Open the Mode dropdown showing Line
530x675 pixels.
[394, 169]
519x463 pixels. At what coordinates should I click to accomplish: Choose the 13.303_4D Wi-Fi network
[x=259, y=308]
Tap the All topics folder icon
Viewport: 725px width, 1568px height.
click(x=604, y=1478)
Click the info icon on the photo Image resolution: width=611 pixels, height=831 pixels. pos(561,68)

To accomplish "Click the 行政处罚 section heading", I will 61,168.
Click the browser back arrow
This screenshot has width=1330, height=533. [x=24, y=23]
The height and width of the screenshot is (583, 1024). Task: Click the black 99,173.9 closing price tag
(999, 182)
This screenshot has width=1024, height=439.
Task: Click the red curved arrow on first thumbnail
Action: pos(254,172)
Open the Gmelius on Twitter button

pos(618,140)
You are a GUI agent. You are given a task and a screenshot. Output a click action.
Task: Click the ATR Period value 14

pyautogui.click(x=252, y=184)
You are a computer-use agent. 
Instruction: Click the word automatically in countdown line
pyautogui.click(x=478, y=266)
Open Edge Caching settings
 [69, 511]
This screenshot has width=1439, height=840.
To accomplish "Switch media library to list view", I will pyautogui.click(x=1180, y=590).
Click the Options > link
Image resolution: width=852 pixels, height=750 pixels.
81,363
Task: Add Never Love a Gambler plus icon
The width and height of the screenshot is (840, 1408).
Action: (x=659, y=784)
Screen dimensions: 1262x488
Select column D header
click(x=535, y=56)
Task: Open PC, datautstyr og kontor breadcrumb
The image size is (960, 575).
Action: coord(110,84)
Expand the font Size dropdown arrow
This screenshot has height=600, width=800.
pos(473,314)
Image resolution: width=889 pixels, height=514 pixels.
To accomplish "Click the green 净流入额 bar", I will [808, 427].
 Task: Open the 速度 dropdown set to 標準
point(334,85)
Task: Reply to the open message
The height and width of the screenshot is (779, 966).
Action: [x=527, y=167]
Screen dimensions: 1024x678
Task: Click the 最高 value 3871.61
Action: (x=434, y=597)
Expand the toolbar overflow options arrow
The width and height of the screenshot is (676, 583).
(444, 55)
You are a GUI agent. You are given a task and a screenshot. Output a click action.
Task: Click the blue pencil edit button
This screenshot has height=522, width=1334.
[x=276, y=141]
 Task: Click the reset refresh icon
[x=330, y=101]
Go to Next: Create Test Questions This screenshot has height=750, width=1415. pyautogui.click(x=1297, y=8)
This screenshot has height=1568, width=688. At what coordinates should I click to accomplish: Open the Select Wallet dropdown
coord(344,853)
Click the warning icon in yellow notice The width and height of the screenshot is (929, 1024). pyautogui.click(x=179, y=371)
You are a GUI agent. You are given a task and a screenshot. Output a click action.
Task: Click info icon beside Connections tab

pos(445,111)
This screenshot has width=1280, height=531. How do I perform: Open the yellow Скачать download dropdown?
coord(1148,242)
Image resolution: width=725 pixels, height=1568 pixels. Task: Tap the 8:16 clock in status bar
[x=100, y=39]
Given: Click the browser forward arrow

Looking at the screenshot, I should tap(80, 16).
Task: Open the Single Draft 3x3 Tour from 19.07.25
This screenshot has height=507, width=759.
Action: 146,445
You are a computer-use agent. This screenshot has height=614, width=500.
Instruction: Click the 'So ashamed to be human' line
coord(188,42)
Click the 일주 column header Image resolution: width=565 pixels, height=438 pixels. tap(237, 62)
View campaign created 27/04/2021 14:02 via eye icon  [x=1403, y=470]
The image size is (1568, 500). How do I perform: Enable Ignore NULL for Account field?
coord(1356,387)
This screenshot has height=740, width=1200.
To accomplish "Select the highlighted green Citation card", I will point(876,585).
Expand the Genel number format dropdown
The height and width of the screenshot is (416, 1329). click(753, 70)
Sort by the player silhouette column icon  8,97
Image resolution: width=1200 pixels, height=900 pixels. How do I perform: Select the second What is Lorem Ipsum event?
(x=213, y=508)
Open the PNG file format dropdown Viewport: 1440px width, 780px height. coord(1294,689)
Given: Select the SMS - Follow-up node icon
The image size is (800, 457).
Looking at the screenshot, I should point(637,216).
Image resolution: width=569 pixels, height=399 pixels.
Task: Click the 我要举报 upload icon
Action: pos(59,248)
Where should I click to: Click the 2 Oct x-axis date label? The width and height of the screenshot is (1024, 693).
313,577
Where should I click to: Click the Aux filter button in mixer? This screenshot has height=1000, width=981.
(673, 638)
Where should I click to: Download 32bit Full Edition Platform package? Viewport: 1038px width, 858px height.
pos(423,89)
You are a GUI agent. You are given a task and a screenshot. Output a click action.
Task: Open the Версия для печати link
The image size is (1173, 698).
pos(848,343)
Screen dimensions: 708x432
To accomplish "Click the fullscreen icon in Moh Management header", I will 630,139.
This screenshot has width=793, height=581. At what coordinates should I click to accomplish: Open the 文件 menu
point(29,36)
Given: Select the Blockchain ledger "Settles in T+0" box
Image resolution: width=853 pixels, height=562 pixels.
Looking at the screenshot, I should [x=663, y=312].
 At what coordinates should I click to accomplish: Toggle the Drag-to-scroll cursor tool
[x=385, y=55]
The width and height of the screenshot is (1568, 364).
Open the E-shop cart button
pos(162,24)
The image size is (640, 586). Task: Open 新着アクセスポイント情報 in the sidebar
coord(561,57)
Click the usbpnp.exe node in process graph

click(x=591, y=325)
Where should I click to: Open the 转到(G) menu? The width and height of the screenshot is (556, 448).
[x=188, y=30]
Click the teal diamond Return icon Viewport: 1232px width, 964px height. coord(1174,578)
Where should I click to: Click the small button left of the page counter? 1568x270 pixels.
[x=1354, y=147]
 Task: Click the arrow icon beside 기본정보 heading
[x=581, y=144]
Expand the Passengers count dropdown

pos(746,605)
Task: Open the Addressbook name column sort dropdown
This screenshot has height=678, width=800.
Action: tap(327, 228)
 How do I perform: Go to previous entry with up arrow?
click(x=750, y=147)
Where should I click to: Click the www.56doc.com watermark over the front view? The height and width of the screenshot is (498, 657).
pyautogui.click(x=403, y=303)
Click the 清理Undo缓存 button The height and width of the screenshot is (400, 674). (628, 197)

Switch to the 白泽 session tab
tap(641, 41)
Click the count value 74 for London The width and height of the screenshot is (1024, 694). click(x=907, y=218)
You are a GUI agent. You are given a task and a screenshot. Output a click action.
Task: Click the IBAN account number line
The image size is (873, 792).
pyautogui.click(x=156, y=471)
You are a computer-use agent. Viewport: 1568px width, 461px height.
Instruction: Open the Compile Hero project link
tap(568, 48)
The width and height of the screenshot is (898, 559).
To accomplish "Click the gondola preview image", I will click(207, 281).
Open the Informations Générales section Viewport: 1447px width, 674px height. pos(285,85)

» **The task**: Please retype the data exactly as it stands, from its first line down to the line that contains "Tap the All topics folder icon", then stop.

» **Result**:
Open the Mode dropdown showing Line
530x675 pixels.
[394, 169]
519x463 pixels. At what coordinates should I click to accomplish: Choose the 13.303_4D Wi-Fi network
[x=259, y=308]
Tap the All topics folder icon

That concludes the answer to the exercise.